INTL FCStone Inc. (NASDAQ:INTL) Q1 2016 Earnings Conference Call - Preliminary Transcript
Feb 10, 2016 • 09:00 am ET
Our first question comes from Ali Mogharabi from Singular Research. Your line is open.
Hi guys. I'm actually sitting in for Jeremy Hellman. I'm looking at global payments volume - it increased nicely again, but the revenue per trade was down in the quarter year-over-year, so I was wondering, do you see that going forward, or do you see that reversing, as it did actually in Q4?
Well, I think we've pretty consistently been telling people for probably the better part of six quarters now that we anticipate that the revenue per contract or per trade in global currencies will decline at a steady rate, the reason for this being that as we get more of the bank transactions onboarded, these tend to be smaller in size than our traditional NGO segment, and the result of that is we make less per trade.
We did have an anomaly, which I think we discussed last time in the fourth quarter, that Q4 it actually went up.
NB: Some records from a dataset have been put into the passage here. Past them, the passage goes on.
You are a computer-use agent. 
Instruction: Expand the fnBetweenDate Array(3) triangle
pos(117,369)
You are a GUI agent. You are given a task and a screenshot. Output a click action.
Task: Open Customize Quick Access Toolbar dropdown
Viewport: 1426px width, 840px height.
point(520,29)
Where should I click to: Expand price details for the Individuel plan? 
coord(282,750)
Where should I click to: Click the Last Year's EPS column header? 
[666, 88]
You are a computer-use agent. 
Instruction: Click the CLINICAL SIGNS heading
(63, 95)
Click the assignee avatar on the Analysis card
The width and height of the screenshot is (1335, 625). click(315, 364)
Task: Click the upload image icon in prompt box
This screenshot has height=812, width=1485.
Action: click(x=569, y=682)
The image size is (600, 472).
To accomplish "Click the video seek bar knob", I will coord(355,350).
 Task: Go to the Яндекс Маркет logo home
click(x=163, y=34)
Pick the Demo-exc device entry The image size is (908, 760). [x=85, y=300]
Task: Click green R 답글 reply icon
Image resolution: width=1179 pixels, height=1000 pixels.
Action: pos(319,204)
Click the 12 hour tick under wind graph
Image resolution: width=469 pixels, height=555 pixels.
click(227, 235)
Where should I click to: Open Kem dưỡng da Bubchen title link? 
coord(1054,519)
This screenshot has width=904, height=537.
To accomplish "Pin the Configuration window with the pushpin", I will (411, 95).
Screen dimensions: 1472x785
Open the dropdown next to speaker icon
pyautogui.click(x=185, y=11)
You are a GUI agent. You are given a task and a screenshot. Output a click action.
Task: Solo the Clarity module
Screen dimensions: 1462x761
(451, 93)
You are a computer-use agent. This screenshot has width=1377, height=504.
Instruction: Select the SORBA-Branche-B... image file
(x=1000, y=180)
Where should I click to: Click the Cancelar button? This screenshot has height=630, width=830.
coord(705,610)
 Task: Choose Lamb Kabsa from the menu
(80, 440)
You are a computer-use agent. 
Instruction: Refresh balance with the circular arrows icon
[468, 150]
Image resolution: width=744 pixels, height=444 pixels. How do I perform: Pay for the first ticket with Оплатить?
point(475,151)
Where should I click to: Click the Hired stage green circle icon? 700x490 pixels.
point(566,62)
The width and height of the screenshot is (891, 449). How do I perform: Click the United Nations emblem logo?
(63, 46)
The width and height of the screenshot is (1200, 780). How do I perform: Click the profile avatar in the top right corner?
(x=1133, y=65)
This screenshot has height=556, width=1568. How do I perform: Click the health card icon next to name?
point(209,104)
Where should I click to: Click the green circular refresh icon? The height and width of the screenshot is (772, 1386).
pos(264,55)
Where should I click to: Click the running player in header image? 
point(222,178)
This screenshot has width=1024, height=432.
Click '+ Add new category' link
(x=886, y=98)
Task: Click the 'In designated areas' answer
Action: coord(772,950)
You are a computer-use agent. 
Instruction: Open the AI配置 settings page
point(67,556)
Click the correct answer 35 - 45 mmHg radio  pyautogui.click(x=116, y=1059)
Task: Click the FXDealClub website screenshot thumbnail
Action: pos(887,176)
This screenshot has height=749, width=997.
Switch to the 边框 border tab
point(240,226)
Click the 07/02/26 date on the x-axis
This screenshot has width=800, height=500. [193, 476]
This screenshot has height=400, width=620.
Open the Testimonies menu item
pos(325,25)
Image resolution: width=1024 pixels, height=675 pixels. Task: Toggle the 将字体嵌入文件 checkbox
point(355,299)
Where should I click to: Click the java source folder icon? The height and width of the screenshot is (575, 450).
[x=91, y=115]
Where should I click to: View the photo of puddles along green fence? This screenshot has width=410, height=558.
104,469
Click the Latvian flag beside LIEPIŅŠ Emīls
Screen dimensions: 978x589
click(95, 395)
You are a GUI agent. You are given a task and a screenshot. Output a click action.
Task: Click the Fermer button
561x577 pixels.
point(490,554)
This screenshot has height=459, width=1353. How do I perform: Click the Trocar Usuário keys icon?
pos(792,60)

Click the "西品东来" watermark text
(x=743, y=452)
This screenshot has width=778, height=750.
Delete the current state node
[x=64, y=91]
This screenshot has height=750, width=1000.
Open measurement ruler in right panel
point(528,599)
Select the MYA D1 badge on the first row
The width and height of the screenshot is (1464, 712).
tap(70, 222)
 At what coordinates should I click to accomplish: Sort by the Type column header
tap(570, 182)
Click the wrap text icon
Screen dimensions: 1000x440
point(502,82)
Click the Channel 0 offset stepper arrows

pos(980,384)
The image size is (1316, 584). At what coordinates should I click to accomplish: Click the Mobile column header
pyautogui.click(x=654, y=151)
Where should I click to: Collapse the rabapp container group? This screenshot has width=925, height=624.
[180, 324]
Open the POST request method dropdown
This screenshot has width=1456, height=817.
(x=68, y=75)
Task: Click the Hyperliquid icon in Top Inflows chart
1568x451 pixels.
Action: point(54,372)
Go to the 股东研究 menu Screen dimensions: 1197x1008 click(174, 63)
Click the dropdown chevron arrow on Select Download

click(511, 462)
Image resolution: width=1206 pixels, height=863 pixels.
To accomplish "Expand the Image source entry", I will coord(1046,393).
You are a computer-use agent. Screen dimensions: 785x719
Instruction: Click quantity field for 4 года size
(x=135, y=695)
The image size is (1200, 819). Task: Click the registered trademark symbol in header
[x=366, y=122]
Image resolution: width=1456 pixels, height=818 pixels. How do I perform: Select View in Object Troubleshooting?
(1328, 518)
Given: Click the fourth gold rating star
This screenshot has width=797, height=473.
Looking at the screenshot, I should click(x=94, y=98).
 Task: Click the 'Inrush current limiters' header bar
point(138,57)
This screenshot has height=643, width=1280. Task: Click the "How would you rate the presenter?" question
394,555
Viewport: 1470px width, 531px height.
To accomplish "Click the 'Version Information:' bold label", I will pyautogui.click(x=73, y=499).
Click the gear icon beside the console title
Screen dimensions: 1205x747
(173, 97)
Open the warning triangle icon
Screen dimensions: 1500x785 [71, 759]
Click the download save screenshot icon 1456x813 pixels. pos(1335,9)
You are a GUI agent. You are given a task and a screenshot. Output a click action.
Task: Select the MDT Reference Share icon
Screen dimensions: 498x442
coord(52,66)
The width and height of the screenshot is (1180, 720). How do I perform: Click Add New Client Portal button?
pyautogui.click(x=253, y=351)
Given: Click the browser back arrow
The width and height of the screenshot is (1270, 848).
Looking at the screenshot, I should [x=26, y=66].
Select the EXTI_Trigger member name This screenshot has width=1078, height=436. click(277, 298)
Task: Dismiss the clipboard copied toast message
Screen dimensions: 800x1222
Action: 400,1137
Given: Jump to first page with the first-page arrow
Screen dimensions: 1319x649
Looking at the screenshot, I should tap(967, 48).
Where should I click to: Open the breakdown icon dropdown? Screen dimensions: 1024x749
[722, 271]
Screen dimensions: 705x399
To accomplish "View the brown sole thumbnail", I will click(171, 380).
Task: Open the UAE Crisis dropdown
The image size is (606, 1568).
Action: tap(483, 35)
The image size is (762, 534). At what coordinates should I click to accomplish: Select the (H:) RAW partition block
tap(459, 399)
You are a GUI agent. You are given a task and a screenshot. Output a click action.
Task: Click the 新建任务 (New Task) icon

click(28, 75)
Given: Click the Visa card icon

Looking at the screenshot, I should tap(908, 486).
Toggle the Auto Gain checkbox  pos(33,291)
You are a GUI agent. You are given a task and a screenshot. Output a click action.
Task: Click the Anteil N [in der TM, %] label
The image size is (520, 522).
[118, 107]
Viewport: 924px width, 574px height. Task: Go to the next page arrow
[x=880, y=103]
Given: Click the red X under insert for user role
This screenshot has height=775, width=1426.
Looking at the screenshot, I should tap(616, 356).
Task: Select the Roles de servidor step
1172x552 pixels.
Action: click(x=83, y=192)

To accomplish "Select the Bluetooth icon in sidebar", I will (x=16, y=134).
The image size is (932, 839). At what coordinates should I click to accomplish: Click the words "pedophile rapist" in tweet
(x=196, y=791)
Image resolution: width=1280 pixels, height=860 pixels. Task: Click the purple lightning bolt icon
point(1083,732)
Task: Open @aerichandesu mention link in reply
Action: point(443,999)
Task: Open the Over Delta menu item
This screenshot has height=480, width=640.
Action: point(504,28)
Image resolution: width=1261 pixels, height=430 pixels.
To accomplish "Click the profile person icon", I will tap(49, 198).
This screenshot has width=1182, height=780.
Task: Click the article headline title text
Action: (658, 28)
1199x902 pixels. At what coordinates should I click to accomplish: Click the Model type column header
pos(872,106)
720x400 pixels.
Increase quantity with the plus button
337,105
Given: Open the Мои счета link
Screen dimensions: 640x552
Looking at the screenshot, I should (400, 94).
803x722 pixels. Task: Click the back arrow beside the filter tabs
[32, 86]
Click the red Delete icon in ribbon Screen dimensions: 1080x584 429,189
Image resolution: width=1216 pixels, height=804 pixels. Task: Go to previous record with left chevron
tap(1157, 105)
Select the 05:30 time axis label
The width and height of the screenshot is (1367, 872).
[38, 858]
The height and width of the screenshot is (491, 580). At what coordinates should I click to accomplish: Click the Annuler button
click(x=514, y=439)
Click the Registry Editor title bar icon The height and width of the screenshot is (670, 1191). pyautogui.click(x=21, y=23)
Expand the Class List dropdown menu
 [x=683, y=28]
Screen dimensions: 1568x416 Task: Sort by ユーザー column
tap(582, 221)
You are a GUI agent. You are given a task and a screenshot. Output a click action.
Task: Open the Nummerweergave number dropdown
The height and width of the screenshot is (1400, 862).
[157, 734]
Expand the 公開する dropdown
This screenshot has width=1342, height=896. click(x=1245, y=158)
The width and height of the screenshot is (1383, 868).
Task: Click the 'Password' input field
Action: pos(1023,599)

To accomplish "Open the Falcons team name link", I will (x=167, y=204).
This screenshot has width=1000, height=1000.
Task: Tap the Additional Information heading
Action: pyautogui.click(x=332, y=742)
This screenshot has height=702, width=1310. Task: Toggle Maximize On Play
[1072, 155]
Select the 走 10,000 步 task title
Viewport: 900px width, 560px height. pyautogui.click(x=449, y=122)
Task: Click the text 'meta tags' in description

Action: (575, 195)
I think I was pretty clear and signaled to everyone that that was an anomaly. That was really a result of the kind of dislocation we're seeing in some of our key markets, where the spreads in the currencies really blew out. It was good for us, but not a sustainable situation.
So in summary, I think you should assume that we will see a small but steady decline in transaction per trade on the global currency side--global payments side, sorry. Does that make sense?
Thanks. Absolutely, that's very helpful. Then regarding overall, what are your thoughts about the uncertainty, of course which is macro driven, and the overall volatility we've been seeing in the markets? Do you expect that to continue throughout 2016? I guess I'm just trying to figure out what you guys--again, what you guys expect and what are you planning for, maybe possibly additional acquisitions and so forth. If you could provide any color on those, that'd be great.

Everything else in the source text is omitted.